Some of the world’s largest shippers are facing increasing difficulties in global supply chains amid a disruption in trade caused by the pandemic. A number of factors, including staff illness, quarantining and social distancing coupled with a spike in consumer demand and disruption to factory production has resulted in increasing delays for shippers and in turn their customers.

For example, Honda reported this week that it would be temporarily halting production at its facility in England due to shipping delays that resulted in a shortage of parts for the carmaker. The problem is particularly acute for companies like Honda that use just-in-time delivery systems that means it does not keep local inventory but relies upon the ability to receive parts as they are needed.

Tim Morris, chief executive of U.K. Major Ports Group cited “unprecedented volatility in global supply chains.”

Report

Analysis

COVID‑19 has resulted in less margin for error both operationally and financially for many companies. The current strains on global supply chains are case in point. Meanwhile, 2020 has been marked by a significant spike in ransomware attacks, a threat that has been growing in the maritime sector over the course of this year. MSC and CMA-CGA are two of the most recent examples Cyberhedge has covered.

The systemic challenge posed by the merging of operational technology (OT) and IT places increased onus the ability of companies to manage their digital transformations well and protect against growing downside security risks.

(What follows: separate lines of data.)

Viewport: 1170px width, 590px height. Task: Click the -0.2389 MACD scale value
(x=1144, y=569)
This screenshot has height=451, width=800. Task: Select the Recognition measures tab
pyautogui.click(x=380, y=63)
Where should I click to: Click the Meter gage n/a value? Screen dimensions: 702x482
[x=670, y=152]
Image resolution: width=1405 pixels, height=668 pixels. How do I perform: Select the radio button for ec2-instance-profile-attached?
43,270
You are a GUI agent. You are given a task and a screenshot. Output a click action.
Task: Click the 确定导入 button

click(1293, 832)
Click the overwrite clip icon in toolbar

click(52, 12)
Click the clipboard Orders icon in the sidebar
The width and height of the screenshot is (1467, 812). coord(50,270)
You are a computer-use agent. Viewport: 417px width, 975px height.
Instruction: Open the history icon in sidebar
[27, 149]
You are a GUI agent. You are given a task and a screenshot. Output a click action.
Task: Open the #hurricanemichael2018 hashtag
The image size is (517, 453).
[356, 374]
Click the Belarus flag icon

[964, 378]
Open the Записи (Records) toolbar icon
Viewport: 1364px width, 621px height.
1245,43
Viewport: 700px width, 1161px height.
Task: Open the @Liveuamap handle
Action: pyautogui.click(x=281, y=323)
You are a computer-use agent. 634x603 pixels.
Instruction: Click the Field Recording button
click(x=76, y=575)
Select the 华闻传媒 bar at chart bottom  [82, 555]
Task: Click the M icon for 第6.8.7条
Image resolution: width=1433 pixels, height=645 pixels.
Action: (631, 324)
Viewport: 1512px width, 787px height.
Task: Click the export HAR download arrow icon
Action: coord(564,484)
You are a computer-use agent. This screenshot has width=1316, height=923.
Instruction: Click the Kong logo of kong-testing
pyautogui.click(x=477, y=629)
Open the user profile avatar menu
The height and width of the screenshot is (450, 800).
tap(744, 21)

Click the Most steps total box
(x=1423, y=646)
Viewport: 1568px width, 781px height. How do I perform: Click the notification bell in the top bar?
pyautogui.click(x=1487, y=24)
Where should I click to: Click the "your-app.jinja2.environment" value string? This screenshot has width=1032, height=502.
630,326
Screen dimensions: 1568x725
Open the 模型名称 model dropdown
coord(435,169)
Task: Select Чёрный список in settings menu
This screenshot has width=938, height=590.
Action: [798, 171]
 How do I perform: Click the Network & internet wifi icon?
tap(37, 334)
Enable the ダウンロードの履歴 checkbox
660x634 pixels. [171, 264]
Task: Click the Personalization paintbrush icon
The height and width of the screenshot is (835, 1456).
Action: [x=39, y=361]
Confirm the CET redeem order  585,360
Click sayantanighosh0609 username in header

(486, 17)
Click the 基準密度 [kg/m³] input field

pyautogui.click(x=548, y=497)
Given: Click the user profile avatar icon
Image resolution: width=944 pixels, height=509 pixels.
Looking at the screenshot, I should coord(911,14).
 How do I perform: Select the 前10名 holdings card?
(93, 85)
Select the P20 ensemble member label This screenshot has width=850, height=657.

Laggards in this realm will continue to be at increased risk of disruptions like those experienced by CMA-CGA and Maersk years earlier. Shareholders will absorb losses due to poor cyber that could otherwise have been avoided if the right investments were made in lowering the risks.

As the case of Honda highlights, it’s of course not only shippers but the companies that rely upon them that face immediate negative financial impacts from disruptions in the supply chain.

At a minimum, investors should also seek answers from the C-suite of global shippers on how the likelihood of ransomware attacks are being minimized. These are disruptions that shippers can ill-afford when already facing enormous operational challenges.